Digital Transformation and PLM Workflow 2.0

Digital Transformation and PLM Workflow 2.0

The last month of social distancing and remote work demonstrated the unprecedented change force on everyone to work online and to use digital tools. Systems like Zoom, Microsoft Team, Slack and some others demonstrated a surge in usage. Here is just one example – Microsoft Teams hits 44M daily active users, spiking 37% in one week amid remote work surge.

Microsoft Teams is seeing massive user growth as remote work becomes the norm amid the COVID-19 outbreak. The chat, collaboration and video conferencing app saw its daily active user count rise more than 37 percent over the past week, from 32 million to 44 million users around the world. During that time, Microsoft also signed up six additional large business customers with more than 100,000 users each.

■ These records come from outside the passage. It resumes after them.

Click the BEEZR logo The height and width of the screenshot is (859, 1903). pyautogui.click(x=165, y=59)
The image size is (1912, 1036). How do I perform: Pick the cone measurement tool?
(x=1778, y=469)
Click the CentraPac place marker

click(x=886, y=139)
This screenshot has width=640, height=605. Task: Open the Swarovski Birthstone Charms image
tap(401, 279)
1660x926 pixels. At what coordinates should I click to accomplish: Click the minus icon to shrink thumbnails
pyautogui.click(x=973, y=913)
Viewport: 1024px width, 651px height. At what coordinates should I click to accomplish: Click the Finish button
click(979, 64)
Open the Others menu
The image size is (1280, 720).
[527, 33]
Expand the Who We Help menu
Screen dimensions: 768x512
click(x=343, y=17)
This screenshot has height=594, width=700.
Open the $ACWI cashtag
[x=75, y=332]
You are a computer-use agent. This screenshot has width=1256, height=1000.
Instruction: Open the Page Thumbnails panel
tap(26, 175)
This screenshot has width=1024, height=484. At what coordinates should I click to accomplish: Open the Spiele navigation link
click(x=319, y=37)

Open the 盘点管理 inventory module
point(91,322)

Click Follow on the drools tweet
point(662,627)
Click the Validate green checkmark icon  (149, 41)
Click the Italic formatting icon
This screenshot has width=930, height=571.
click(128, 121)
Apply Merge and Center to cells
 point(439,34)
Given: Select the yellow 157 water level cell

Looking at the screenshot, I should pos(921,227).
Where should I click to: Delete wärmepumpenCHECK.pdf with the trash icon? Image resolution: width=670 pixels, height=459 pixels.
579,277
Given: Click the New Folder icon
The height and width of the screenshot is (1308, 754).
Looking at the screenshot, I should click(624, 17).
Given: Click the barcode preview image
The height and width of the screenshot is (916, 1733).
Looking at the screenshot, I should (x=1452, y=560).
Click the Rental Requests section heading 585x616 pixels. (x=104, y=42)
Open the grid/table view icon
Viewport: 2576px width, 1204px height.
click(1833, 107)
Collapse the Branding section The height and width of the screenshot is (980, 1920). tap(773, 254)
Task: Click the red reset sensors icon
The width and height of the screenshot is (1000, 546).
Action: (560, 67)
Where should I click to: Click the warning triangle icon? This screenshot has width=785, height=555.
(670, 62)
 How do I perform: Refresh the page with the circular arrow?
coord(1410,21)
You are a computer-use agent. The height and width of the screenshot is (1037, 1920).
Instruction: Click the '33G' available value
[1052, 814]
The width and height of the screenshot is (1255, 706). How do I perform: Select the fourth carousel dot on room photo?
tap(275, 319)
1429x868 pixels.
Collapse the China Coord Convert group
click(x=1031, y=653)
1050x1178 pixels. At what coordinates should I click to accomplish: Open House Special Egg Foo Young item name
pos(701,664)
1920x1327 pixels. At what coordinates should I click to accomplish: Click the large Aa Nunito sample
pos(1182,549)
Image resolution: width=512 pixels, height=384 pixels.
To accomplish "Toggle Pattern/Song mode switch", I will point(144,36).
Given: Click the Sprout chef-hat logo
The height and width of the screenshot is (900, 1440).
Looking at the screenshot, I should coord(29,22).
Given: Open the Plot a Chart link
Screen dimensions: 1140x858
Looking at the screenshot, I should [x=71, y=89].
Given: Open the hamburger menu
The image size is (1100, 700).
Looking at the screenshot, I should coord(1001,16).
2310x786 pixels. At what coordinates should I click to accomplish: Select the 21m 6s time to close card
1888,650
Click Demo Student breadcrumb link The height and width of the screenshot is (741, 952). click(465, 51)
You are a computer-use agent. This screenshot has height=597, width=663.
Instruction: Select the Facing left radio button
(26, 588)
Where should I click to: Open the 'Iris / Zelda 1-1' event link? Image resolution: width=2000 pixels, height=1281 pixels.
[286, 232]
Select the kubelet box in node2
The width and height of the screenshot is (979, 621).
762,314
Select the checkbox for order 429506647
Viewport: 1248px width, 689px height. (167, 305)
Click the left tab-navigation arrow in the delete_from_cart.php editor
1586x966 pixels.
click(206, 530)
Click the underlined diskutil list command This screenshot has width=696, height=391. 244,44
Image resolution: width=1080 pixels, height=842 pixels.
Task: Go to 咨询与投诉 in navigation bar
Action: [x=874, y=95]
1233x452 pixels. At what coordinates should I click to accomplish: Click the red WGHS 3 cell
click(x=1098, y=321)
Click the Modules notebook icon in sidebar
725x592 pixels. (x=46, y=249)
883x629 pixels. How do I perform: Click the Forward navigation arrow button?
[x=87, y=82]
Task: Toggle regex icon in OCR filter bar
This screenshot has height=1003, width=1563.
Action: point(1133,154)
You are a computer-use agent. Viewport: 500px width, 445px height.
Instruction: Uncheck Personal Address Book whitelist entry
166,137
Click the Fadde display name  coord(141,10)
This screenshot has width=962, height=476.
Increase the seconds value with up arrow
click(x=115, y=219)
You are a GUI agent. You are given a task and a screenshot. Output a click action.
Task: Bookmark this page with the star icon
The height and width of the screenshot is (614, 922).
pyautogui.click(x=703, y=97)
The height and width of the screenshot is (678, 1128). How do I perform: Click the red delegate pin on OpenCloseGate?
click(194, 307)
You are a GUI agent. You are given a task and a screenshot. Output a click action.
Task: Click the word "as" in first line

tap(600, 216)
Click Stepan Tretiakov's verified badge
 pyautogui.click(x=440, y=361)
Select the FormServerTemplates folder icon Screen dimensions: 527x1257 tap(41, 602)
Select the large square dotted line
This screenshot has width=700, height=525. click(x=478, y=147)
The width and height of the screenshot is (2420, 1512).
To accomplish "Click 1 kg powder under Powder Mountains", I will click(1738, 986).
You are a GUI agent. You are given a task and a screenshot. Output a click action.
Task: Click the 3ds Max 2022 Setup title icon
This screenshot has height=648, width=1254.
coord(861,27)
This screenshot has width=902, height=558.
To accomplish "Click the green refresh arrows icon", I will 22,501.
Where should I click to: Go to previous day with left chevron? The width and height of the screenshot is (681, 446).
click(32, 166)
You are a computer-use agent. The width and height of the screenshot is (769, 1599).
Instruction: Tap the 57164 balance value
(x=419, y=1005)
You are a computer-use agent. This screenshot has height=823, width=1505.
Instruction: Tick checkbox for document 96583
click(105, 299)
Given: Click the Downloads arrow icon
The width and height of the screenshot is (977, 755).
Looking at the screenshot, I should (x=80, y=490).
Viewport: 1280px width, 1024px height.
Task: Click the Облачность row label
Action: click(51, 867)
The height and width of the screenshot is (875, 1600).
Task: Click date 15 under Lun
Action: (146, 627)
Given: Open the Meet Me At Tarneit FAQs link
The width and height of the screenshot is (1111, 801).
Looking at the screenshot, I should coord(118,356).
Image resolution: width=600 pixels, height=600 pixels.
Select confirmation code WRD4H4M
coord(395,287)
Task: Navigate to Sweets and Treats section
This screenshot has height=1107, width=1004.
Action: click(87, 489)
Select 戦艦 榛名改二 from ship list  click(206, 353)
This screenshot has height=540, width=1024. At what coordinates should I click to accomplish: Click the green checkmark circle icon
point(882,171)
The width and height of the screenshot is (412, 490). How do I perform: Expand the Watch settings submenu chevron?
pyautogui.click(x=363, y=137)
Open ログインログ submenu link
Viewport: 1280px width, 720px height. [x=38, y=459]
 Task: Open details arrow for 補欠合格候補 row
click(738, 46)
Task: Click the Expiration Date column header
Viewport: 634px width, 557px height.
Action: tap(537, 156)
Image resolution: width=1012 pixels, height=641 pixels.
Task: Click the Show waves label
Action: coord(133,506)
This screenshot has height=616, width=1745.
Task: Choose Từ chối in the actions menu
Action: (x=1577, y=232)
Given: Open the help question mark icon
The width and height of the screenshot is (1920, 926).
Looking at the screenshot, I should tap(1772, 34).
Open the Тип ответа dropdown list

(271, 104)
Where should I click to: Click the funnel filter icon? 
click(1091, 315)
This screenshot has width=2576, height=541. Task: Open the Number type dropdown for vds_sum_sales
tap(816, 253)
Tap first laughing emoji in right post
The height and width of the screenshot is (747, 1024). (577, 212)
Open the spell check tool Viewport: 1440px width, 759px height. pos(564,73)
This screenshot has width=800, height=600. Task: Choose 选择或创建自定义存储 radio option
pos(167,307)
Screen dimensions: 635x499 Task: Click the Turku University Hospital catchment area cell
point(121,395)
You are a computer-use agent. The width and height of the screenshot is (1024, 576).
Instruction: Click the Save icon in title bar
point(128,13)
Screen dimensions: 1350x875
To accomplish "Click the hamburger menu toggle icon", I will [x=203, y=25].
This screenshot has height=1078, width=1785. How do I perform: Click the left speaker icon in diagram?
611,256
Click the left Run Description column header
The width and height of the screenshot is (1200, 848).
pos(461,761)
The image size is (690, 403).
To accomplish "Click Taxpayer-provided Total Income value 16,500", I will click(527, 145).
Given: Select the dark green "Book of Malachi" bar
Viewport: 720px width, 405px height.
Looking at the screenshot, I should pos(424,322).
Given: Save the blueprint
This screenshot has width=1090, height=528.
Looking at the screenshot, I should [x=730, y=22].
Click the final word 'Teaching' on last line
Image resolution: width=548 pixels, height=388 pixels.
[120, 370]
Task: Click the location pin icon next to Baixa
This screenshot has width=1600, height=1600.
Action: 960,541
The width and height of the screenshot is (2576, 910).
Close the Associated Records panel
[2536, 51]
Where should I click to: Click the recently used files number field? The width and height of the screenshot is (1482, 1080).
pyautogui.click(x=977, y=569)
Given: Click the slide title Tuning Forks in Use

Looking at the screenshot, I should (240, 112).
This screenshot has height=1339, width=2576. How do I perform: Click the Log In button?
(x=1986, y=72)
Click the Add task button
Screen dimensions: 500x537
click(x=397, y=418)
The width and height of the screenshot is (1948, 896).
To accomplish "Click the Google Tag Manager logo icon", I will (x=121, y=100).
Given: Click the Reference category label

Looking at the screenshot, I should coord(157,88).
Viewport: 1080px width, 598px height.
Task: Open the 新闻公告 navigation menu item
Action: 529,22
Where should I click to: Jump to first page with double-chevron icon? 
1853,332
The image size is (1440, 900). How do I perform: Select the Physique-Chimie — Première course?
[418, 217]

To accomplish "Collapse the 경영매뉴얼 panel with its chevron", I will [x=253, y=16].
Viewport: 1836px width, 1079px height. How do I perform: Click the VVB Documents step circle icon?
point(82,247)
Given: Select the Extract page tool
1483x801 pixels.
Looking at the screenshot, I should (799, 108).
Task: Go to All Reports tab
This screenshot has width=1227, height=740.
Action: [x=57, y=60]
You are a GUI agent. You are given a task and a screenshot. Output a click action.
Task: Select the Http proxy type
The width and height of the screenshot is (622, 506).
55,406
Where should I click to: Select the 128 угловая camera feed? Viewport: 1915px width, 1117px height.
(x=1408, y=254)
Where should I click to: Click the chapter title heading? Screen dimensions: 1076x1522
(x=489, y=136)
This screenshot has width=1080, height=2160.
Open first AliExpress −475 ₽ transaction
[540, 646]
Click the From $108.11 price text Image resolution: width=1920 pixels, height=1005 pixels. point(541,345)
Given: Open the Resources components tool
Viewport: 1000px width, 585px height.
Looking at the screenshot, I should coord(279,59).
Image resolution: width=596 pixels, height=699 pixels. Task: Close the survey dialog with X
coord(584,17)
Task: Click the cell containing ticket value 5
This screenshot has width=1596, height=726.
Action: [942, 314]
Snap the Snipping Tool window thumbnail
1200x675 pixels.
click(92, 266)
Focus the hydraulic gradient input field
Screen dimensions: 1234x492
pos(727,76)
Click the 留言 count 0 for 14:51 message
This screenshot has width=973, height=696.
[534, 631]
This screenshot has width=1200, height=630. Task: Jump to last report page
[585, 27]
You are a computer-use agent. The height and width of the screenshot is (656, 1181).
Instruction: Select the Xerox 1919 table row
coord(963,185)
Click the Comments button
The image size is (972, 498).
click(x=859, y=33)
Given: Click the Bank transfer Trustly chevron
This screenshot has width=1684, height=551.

But the key passage is this one –“We’re going to look back and realize that this is when it all changed,” he said. “We’re never going to go back to working the way we did.”

So, the change is here and it is now. This is the time to ask ourselves how it will impact the way product development and manufacturing processes are organized. PLM was a long time around with the concept of Workflows. The workflow was a dream and a nightmare of every PLM implementation I’ve seen. Always presented as a huge advantage, workflow mechanisms usually struggle with the complexity of adoption and changes. Check some of my previous articles

Why is it hard to implement PLM Workflow (); PLM Workflow – a balance between value and complexity and PLM Workflow and Agile.

Possible usage of tools like Slack, Teams, and others in product development was debated a long time, but without much success. So, what is changing now? The big difference is the switch to asynchronous communication and processes that coming very fast. The change is forced by remote work. Before, it was relatively easy to create a real meeting with people in your team and organization. The things instantly moved to Video calls imitating real meetings, but here is the thing-  the realization that work can be done while people are exchanging chat messages is appealing as a very convenient option.  Everyone sitting in a single chat or “channel” in Slack or other tools, can get an opportunity to read questions and answer. You can think communication is becoming slower, but if you accept it, you can think about actually tons of meeting time saved and people improving efficiency. Also, all these processes are automatically documented by people using it.

Here is my picture that describes the evolution of communication- (1) same place, (2) same time meeting, (3) sample place text messages, asynchronous chat, and (4) team multi-channel workflow.

What is my conclusion?

New digital technologies to organize future PLM workflows are almost here. These days, we are in the middle of a gigantic shift and evolution of digital process tools. The meeting is less efficient and very old fashion. Old PLM workflows introduced a complex and steep jump from CCB meeting convos to the formal processes. These days, we are moving to a new formation of digital processes with the foundation of asynchronous processes and structured data context to make it the most efficient. Just my thoughts…

Best, Oleg

Disclaimer: I’m co-founder and CEO of OpenBOM developing cloud based bill of materials and inventory management tool for manufacturing companies, hardware startups, and supply chain. My opinion can be unintentionally biased.